Recently, VIBE 105 interviewed Kole Lawrence - Vice President External, TRU Students’ Union and Gunter Seifert - Executive Board member - MoveUp, on the blood deferral policy in Canada.
“The history of discrimination against men who have sex with men (MSM) and trans women blood donors began back in the 1940s. It heavily discriminates against people of colour, specifically, towards the Black community. When the HIV and AIDS epidemic began in the 1980s, Canadian Red Cross and Canadian Blood Service began to discriminate against the LGBTQ+ community,” Seifert explains.
“When the HIV and AIDS epidemic started, Canadian Red Cross did not know how to screen for it. We were powerless against it, and thus began the tainted blood scandal... Then the blood ban against marginalized and discriminated communities began,” says Seifert.
“Back then, it was a lifetime ban against MSM and trans women, and then the policy changed from a lifetime ban to a five-year ban to a three-year ban to a one-year ban to now a three-months ban. No matter if it is a one-year ban or a three-month ban, they all have the same fundamental problem. The policy is banning certain people from donating blood just because of their sexual orientation or their gender identity,” describes Lawrence.
“What we have in Canada is an identity-based model, which means if you are from this group, in this case, the queer community, you are not allow to donate blood because of your identity,” Lawrence explains.
Would the blood ban put donors at risk? Seifert responds in the negative.
“Every donation is screened, and an end to the blood ban would not affect the safety of the supply in any way, shape or form.”
"The blood ban is harmful and transphobic against trans women. According to Canadian Blood Services, under the umbrella term of men who have sex with men, trans women who have not undergone gender reaffirming surgery are still considered part of this group. Their policy is fully reliant on the fact that a trans woman has either undergone gender-affirming surgery or not, which for obvious reasons is extremely problematic," according to Lawrence.
"Canada Blood Services needs donations. To take millions of potential donors out of the equation is not only discriminatory, but it is also irresponsible to the rest of Canada. When someone needs blood to save their lives, they do not ask where the blood came from. They care about two things: one; that it is readily available to them and two; it's been screened, and it is safe," Seifert addressed.
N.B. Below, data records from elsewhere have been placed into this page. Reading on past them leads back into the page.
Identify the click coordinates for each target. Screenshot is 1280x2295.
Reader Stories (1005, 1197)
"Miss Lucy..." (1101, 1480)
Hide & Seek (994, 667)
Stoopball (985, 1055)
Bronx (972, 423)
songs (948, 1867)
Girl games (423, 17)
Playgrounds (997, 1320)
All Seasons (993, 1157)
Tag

"Especially with COVID-19, there is a huge shortage of blood across many countries. Other countries that do not have this kind of blood ban allow more people to donate to the blood supply. Countries that allow more safe and responsible donors into the blood supply system, by definition, have more options," states Lawrence.
Are there any alternative solutions to the blood ban?
"Using behavioural-based lines of questioning allows Canadian Blood Services and Héma-Québec to screen for at-risk behaviour that will affect the blood supply. For example, 'are you practicing safe sex? Have you had multiple partners? Have you used intravenous? Have you shared needles?’”
These questions do not promote discrimination, but they do assess at-risk behaviour. The eligibility to be a donor is not what you do and not who you are. Individualized risk assessment screening is the only practical method," responds Seifert.
According to All Blood Is Equal and CBRC's 2018 Sex Now Survey, 92 percent of MSM said they would donate blood if Canada lifts the ban. Five more percent of Canada's population would be available to donate and help ease the blood shortage in the country.